- [Given information]
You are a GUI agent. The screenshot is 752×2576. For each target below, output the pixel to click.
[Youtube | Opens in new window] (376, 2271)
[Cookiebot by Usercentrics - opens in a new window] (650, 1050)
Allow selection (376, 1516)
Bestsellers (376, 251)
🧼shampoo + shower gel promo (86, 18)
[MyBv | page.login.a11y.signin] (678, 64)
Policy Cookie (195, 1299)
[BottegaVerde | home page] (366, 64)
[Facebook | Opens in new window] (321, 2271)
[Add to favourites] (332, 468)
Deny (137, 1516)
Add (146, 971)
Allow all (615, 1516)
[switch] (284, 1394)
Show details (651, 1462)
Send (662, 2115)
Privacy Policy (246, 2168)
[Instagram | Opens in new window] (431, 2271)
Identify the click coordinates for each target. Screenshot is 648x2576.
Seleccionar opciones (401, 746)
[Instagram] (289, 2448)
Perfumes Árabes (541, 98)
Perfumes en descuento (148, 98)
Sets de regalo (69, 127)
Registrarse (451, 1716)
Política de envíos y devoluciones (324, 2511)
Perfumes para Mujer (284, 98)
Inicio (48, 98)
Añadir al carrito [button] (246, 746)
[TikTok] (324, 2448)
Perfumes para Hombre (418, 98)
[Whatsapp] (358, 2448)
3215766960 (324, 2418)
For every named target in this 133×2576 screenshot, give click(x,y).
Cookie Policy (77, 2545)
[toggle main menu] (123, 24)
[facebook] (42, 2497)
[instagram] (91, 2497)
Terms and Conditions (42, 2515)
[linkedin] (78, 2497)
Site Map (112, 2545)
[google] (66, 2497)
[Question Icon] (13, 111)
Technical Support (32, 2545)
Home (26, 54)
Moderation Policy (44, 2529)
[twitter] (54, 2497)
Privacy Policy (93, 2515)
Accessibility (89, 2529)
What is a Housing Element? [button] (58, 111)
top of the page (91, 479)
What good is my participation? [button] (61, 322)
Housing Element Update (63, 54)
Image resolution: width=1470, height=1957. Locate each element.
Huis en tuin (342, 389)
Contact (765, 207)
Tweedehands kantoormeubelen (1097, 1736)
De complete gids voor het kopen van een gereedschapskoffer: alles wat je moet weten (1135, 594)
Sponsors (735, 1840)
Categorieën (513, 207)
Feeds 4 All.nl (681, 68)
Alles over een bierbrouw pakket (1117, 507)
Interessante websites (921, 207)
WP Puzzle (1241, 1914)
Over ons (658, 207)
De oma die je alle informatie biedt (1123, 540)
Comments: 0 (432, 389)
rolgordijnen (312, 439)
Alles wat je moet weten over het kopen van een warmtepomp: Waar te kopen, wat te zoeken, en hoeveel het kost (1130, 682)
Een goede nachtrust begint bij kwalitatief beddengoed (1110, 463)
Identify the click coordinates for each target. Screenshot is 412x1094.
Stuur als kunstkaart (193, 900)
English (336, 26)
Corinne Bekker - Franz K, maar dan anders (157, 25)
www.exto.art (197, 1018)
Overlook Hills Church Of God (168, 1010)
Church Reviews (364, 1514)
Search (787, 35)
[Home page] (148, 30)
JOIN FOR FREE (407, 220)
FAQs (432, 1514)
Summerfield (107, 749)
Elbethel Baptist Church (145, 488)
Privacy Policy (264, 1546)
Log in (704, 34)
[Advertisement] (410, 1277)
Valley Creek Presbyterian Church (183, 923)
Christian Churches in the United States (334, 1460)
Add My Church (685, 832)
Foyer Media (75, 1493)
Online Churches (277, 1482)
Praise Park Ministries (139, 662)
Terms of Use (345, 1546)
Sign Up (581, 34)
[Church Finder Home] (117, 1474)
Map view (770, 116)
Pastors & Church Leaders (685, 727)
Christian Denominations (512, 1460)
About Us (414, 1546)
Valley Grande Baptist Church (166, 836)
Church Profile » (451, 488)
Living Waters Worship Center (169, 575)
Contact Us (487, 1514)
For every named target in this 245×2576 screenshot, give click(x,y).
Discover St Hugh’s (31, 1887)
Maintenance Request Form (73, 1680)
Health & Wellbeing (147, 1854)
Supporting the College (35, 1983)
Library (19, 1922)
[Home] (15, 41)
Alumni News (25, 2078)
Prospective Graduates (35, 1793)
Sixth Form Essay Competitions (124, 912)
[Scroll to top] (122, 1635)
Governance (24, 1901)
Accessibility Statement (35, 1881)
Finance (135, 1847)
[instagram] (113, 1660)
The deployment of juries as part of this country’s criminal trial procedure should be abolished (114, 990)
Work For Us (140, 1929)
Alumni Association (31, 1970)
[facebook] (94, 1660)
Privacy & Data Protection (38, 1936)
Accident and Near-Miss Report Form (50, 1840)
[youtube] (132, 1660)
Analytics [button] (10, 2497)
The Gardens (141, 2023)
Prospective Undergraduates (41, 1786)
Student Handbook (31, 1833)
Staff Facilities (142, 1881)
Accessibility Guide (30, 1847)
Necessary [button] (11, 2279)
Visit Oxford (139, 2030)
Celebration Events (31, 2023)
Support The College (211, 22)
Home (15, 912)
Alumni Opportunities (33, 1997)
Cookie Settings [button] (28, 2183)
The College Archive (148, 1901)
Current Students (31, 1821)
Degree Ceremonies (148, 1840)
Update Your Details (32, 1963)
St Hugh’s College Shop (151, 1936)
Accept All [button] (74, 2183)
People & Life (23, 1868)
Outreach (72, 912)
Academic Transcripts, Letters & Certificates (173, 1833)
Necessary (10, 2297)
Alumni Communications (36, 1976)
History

- [Your objective]
Every record above needs to be returned in full, exactly.

- [Exercise answer]
You are a GUI agent. The screenshot is 752×2576. For each target below, output the pixel to click.
[Youtube | Opens in new window] (376, 2271)
[Cookiebot by Usercentrics - opens in a new window] (650, 1050)
Allow selection (376, 1516)
Bestsellers (376, 251)
🧼shampoo + shower gel promo (86, 18)
[MyBv | page.login.a11y.signin] (678, 64)
Policy Cookie (195, 1299)
[BottegaVerde | home page] (366, 64)
[Facebook | Opens in new window] (321, 2271)
[Add to favourites] (332, 468)
Deny (137, 1516)
Add (146, 971)
Allow all (615, 1516)
[switch] (284, 1394)
Show details (651, 1462)
Send (662, 2115)
Privacy Policy (246, 2168)
[Instagram | Opens in new window] (431, 2271)
Identify the click coordinates for each target. Screenshot is 648x2576.
Seleccionar opciones (401, 746)
[Instagram] (289, 2448)
Perfumes Árabes (541, 98)
Perfumes en descuento (148, 98)
Sets de regalo (69, 127)
Registrarse (451, 1716)
Política de envíos y devoluciones (324, 2511)
Perfumes para Mujer (284, 98)
Inicio (48, 98)
Añadir al carrito [button] (246, 746)
[TikTok] (324, 2448)
Perfumes para Hombre (418, 98)
[Whatsapp] (358, 2448)
3215766960 (324, 2418)
For every named target in this 133×2576 screenshot, give click(x,y).
Cookie Policy (77, 2545)
[toggle main menu] (123, 24)
[facebook] (42, 2497)
[instagram] (91, 2497)
Terms and Conditions (42, 2515)
[linkedin] (78, 2497)
Site Map (112, 2545)
[google] (66, 2497)
[Question Icon] (13, 111)
Technical Support (32, 2545)
Home (26, 54)
Moderation Policy (44, 2529)
[twitter] (54, 2497)
Privacy Policy (93, 2515)
Accessibility (89, 2529)
What is a Housing Element? [button] (58, 111)
top of the page (91, 479)
What good is my participation? [button] (61, 322)
Housing Element Update (63, 54)
Image resolution: width=1470, height=1957. Locate each element.
Huis en tuin (342, 389)
Contact (765, 207)
Tweedehands kantoormeubelen (1097, 1736)
De complete gids voor het kopen van een gereedschapskoffer: alles wat je moet weten (1135, 594)
Sponsors (735, 1840)
Categorieën (513, 207)
Feeds 4 All.nl (681, 68)
Alles over een bierbrouw pakket (1117, 507)
Interessante websites (921, 207)
WP Puzzle (1241, 1914)
Over ons (658, 207)
De oma die je alle informatie biedt (1123, 540)
Comments: 0 (432, 389)
rolgordijnen (312, 439)
Alles wat je moet weten over het kopen van een warmtepomp: Waar te kopen, wat te zoeken, en hoeveel het kost (1130, 682)
Een goede nachtrust begint bij kwalitatief beddengoed (1110, 463)
Identify the click coordinates for each target. Screenshot is 412x1094.
Stuur als kunstkaart (193, 900)
English (336, 26)
Corinne Bekker - Franz K, maar dan anders (157, 25)
www.exto.art (197, 1018)
Overlook Hills Church Of God (168, 1010)
Church Reviews (364, 1514)
Search (787, 35)
[Home page] (148, 30)
JOIN FOR FREE (407, 220)
FAQs (432, 1514)
Summerfield (107, 749)
Elbethel Baptist Church (145, 488)
Privacy Policy (264, 1546)
Log in (704, 34)
[Advertisement] (410, 1277)
Valley Creek Presbyterian Church (183, 923)
Christian Churches in the United States (334, 1460)
Add My Church (685, 832)
Foyer Media (75, 1493)
Online Churches (277, 1482)
Praise Park Ministries (139, 662)
Terms of Use (345, 1546)
Sign Up (581, 34)
[Church Finder Home] (117, 1474)
Map view (770, 116)
Pastors & Church Leaders (685, 727)
Christian Denominations (512, 1460)
About Us (414, 1546)
Valley Grande Baptist Church (166, 836)
Church Profile » (451, 488)
Living Waters Worship Center (169, 575)
Contact Us (487, 1514)
For every named target in this 245×2576 screenshot, give click(x,y).
Discover St Hugh’s (31, 1887)
Maintenance Request Form (73, 1680)
Health & Wellbeing (147, 1854)
Supporting the College (35, 1983)
Library (19, 1922)
[Home] (15, 41)
Alumni News (25, 2078)
Prospective Graduates (35, 1793)
Sixth Form Essay Competitions (124, 912)
[Scroll to top] (122, 1635)
Governance (24, 1901)
Accessibility Statement (35, 1881)
Finance (135, 1847)
[instagram] (113, 1660)
The deployment of juries as part of this country’s criminal trial procedure should be abolished (114, 990)
Work For Us (140, 1929)
Alumni Association (31, 1970)
[facebook] (94, 1660)
Privacy & Data Protection (38, 1936)
Accident and Near-Miss Report Form (50, 1840)
[youtube] (132, 1660)
Analytics [button] (10, 2497)
The Gardens (141, 2023)
Prospective Undergraduates (41, 1786)
Student Handbook (31, 1833)
Staff Facilities (142, 1881)
Accessibility Guide (30, 1847)
Necessary [button] (11, 2279)
Visit Oxford (139, 2030)
Celebration Events (31, 2023)
Support The College (211, 22)
Home (15, 912)
Alumni Opportunities (33, 1997)
Cookie Settings [button] (28, 2183)
The College Archive (148, 1901)
Current Students (31, 1821)
Degree Ceremonies (148, 1840)
Update Your Details (32, 1963)
St Hugh’s College Shop (151, 1936)
Accept All [button] (74, 2183)
People & Life (23, 1868)
Outreach (72, 912)
Academic Transcripts, Letters & Certificates (173, 1833)
Necessary (10, 2297)
Alumni Communications (36, 1976)
History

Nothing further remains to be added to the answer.